Havelaar had made his excuses to Madam Slotering for not having yet paid her a visit; he would go there next morning, but Tine had been there and made acquaintance with her. I have already said that this lady was a so-called “native,” who spoke no other language than Malay. She had intimated her desire to keep her own household, to which Tine readily agreed. And she did not comply for want of hospitality, but chiefly out of fear that she, just arrived at Lebak, could not receive Madam Slotering so well as she considered she ought under the peculiar circumstances in which she was placed. True, this lady, who understood no Dutch, need not have apprehended any harm from the narratives of Max, as Tine had said; but she understood that more was required than not to harm the Slotering family, and the scanty kitchen, in connexion with the intended economy, made her consider the intention of Madam Slotering very wise. It is also doubtful whether, had the circumstances been otherwise, the intercourse with a person who spoke only one language, wherein nothing is printed that civilizes the mind, would have conduced to mutual pleasure. Tine would have kept her company as much as possible, and would have spoken much with her about the “kitchen” and “puddings,” but this would always have been a sacrifice, and it was therefore thought much better that matters had been arranged through Madam Slotering’s voluntary retirement in such a manner as left every one in perfect liberty. Yet it was curious that this lady had not only refused to take part in social dinners, but that she even made no use of the offer to have her food prepared in the kitchen of Havelaar’s house, and this reserve went a little too far, as Tine said, for the kitchen was large enough.

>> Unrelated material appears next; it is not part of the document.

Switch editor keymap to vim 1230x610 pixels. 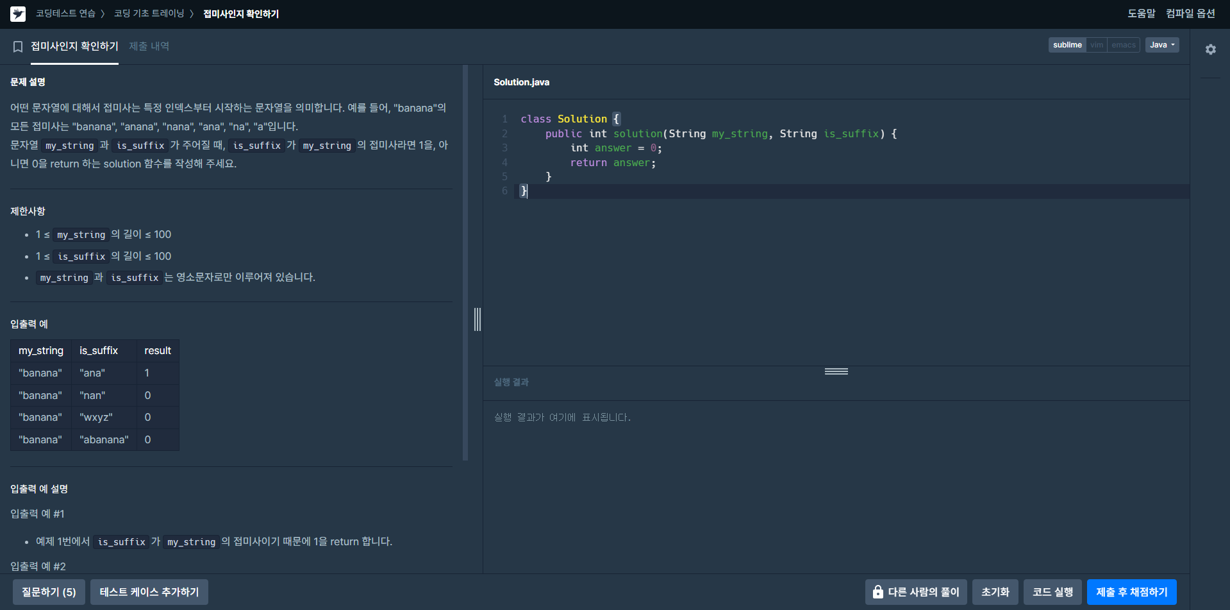[1097, 45]
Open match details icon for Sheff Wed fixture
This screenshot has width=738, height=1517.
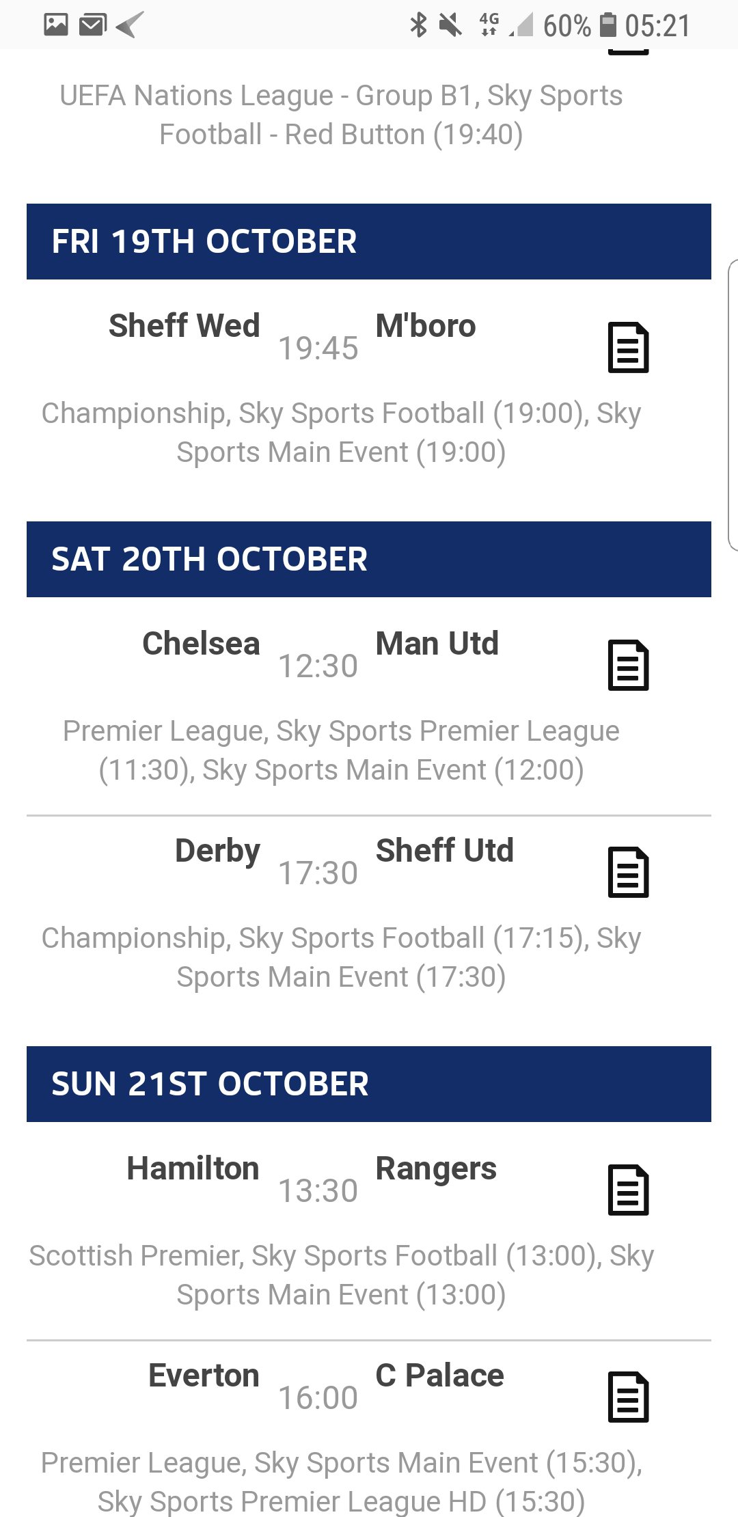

- ↑ 1000 guilders = £83, 6s. 8d. The English reader will bear in mind that when ‘thousands’ are spoken of, guilders are referred to.
- ↑ This is a literal rendering of the word used by the author.
- ↑ Nos. 7 and 10, 10 and 13, 13 and 16, are connected by doors with each other; 9 and 12, 12 and 15, 15 and 18 are connected by doors with each other. Between 5 and 8 a door; between 17 and 20 a door; between 7 and 8, 10 and 11, 13 and 14, 16 and 17 doors; between 8 and 9, 11 and 12, 14 and 15, 17 and 18 doors.